3 Questions To Ask & Answer When Crafting The Best Fitness Website Design

      

Few niches are as limitless as fitness. There are so many ways to make money from the fitness industry, that it can become overwhelming picking a focus. After a focus is picked, its harder to ensure you differentiate your project from the hundreds of thousands of sites that are available and have been around longer.

In this brief guide, we look at the three important questions to ask when you are building a fitness website project for ensuring a solid design.

What is the aim of your fitness website project?

Many designers get wrapped up in the idea that a fitness website has to be filled with pumping iron and harder elements to signify strength. They build the site to be focused on appearing as masculine as possible by default and end up alienating visually a lot of the female visitors.

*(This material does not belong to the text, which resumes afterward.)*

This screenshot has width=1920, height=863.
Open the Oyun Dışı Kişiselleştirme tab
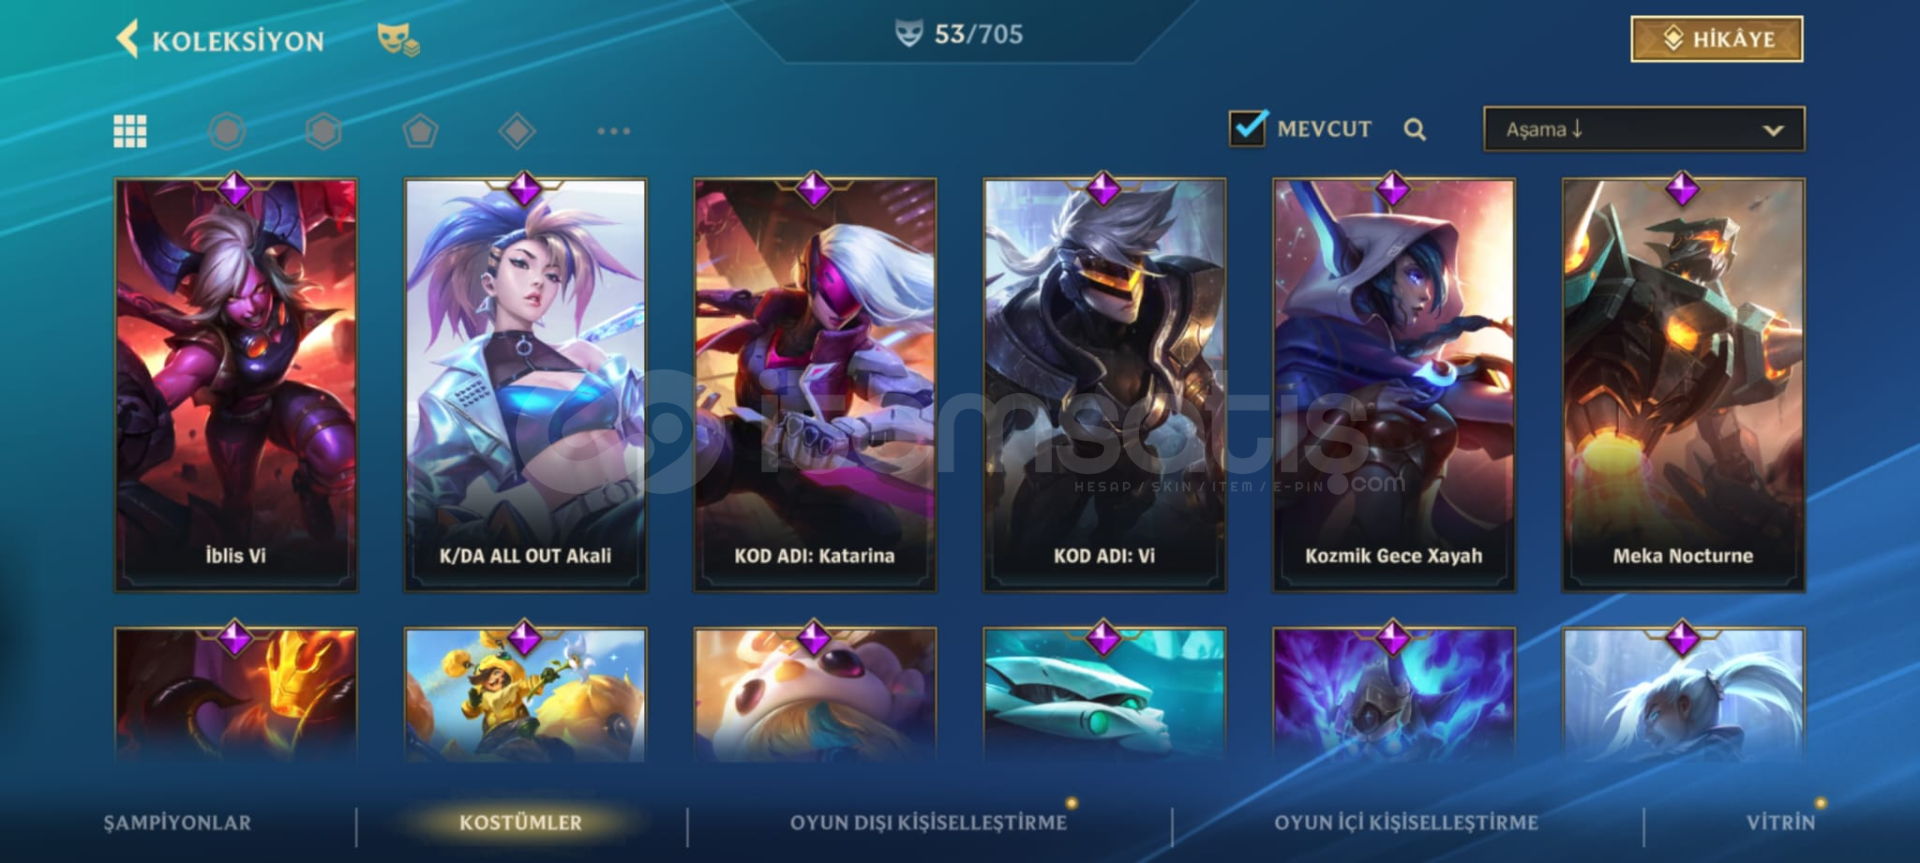point(928,823)
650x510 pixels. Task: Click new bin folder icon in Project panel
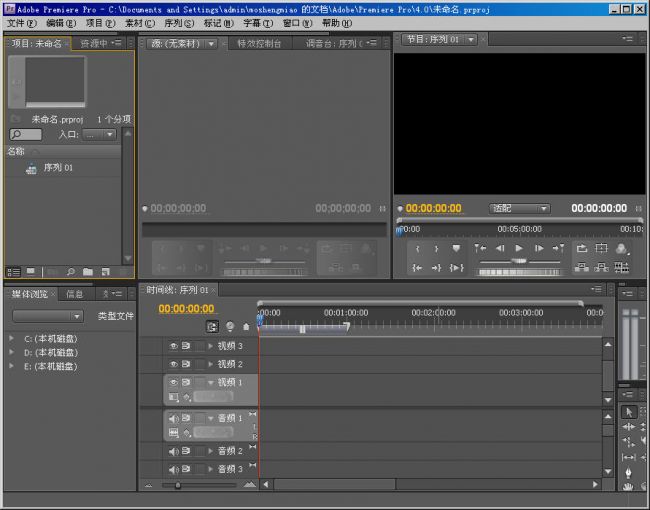(88, 271)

If your fitness website project is for a gym to attract leads, unless it’s an all male or all female gym, neutral is the best solution. That said, it should be easy to navigate, find out hours and cost, benefits, and easily put their information in as quickly as possible.

More often than not, fitness leads are best acted on as quickly as possible, so the more quickly they can enter their info while curious, the faster a specialist or person from the gym can get back to them.
Secondary, it should be easy to lead them to like their fitness page or connect with them on other social media without being pushy.

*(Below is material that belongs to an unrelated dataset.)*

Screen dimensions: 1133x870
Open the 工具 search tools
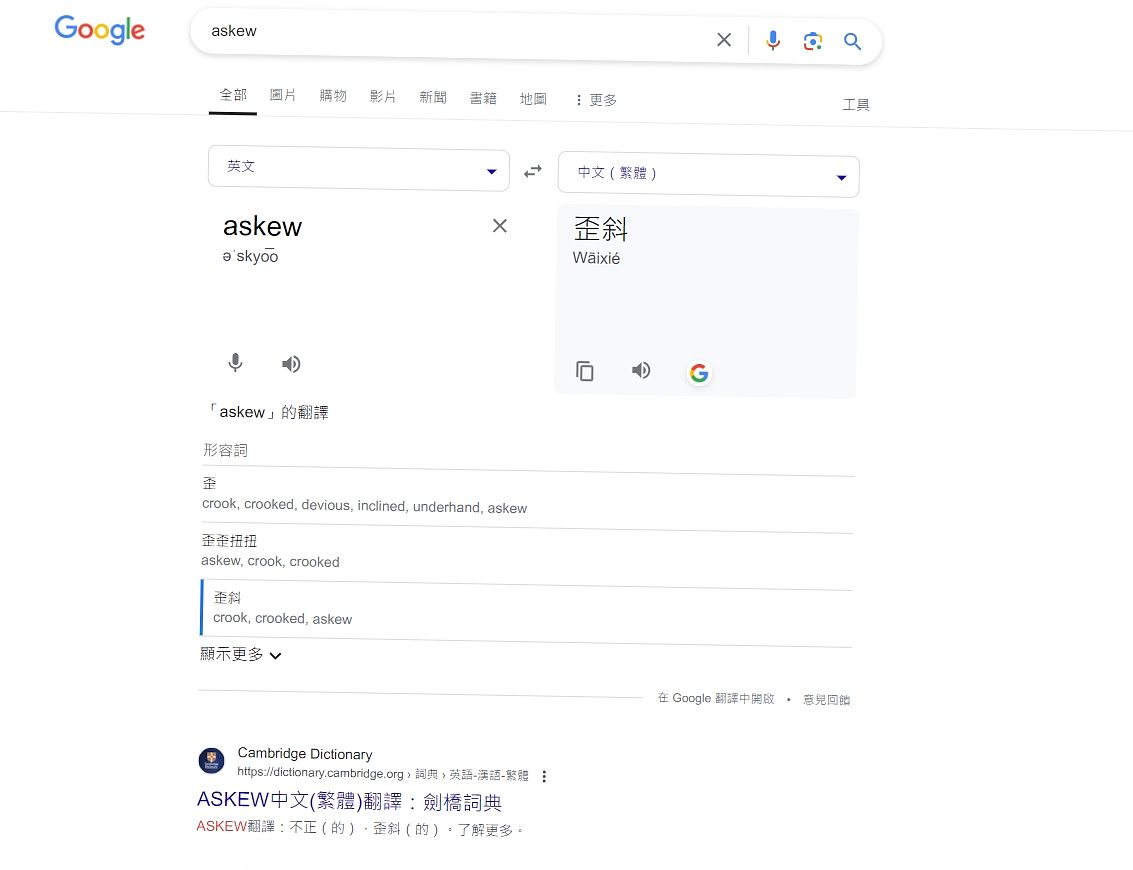click(x=856, y=104)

Many of the users who buy gym memberships, supplements, and other fitness products aren’t hardcore fitness aficionados; they’re curious people stumbling in either out of desperation or a driving force to change something about themselves physically, whether health or aesthetically.

When crafting the best fitness website design, it’s important to know your audience and to look at competitor sites is the first step to see what is working and what isn’t.

Which brings us to the next point.

What do other designs not do well that you can do better?

When looking at competitors sites, see how they connect with their clients via design.

– Do they focus on using their staff’s background to build a connection?
– Do they put prices first to show how affordable they are?
– How do they upsell or convert visitors into clients using their platform?

Some competitors will be complex whilst others will have just a one-page scrolling site that is mobile optimized.There are also plenty of examples of Fitness sites with clean and minimalistic design.

The Design Itself

When a design is finalized, it should be able to not only withstand the competition but should have a distinct benefit that is particular to your business/focus. While matching competitors is important, even if you do the same service/job/go over the same information, how you deliver it/your particular business model is going to be different.

So be careful not to get bogged down in the details and focus on what fits your brand/business.